Church Planter, Pastor
As Hezekiah left town several young people came begging him to stay. They informed him that they expected him to be their pastor after he baptized them. He said “If I return, your prayers will bring me back.” As he rode his horse away he proceeded some 18 or 20 miles and the words of Scripture weighed on his mind, “Strengthen ye the weak hands, and confirm the feeble knees. Save to them that are of a fearful heart, be strong, fear not: behold, your God will come with vengeance, even God with a recompense; he will come and save you.” Realizing the leadership of the Lord he turned his horse back to Haverhill. The Baptist Church was then organized on May 9, 1765. Hezekiah continued as the pastor for 40 years.
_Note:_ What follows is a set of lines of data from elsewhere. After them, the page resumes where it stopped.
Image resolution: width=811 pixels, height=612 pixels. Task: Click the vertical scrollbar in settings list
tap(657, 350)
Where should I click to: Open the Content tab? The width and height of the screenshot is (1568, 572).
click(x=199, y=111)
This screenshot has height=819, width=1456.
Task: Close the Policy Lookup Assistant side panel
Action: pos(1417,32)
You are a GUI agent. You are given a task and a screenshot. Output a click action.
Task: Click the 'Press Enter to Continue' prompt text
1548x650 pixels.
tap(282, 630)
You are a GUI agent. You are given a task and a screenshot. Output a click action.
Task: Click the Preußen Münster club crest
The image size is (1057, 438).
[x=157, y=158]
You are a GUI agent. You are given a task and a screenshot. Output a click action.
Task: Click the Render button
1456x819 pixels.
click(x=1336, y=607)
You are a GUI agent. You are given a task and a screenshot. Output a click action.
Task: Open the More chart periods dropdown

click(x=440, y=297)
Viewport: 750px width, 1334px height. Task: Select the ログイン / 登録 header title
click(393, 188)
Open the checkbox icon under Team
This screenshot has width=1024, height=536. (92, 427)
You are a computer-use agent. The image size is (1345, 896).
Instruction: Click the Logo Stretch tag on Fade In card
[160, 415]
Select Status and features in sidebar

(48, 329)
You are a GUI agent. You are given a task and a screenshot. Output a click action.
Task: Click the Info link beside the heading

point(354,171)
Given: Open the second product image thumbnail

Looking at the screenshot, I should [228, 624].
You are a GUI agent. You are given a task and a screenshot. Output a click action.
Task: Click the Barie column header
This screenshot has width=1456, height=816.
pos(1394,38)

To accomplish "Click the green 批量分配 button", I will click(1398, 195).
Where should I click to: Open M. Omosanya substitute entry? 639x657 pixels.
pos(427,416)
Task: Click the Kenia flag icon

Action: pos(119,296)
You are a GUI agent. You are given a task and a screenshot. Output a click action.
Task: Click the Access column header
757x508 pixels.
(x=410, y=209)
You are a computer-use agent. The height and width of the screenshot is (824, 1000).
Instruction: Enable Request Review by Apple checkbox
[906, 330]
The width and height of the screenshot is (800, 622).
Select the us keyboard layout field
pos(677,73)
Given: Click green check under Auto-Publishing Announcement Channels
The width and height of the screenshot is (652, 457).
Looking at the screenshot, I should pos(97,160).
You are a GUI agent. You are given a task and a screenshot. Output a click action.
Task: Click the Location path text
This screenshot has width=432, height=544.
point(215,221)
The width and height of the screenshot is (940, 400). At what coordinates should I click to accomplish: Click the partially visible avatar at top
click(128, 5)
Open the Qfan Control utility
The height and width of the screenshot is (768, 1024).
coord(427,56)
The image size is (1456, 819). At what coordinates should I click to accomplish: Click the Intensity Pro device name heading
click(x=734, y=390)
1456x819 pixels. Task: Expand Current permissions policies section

He was born April 21, 1737 on Long Island, graduated from Princeton in 1762 and in 1764 moved to New England. In Haverhill he began preaching at the Congregational Church but his Baptist convictions would not allow him to stay.
The Baptist Church he started had a great heart for missions. He would set out accompanied by a few of the members of his church and preach in outlying areas of New Hampshire and Maine. On his return he would gather the Church and tell them of the blessings of God. Those Baptists who lived in outlying areas were brought into membership with the Church until sufficient numbers could be gathered to organize a church in their area. Thirteen churches were established by the labors of Pastor Smith and his congregation in Haverhill.
He served during the Revolutionary War as a chaplain and had close ties with General Washington. His heart was at home though and he returned to his congregation as soon as he was released.
After preaching from John 12:24 he had a stroke, and one week later, on January 22, 1805, he passed away. Baptists in the New England area owe much to this man’s ministry.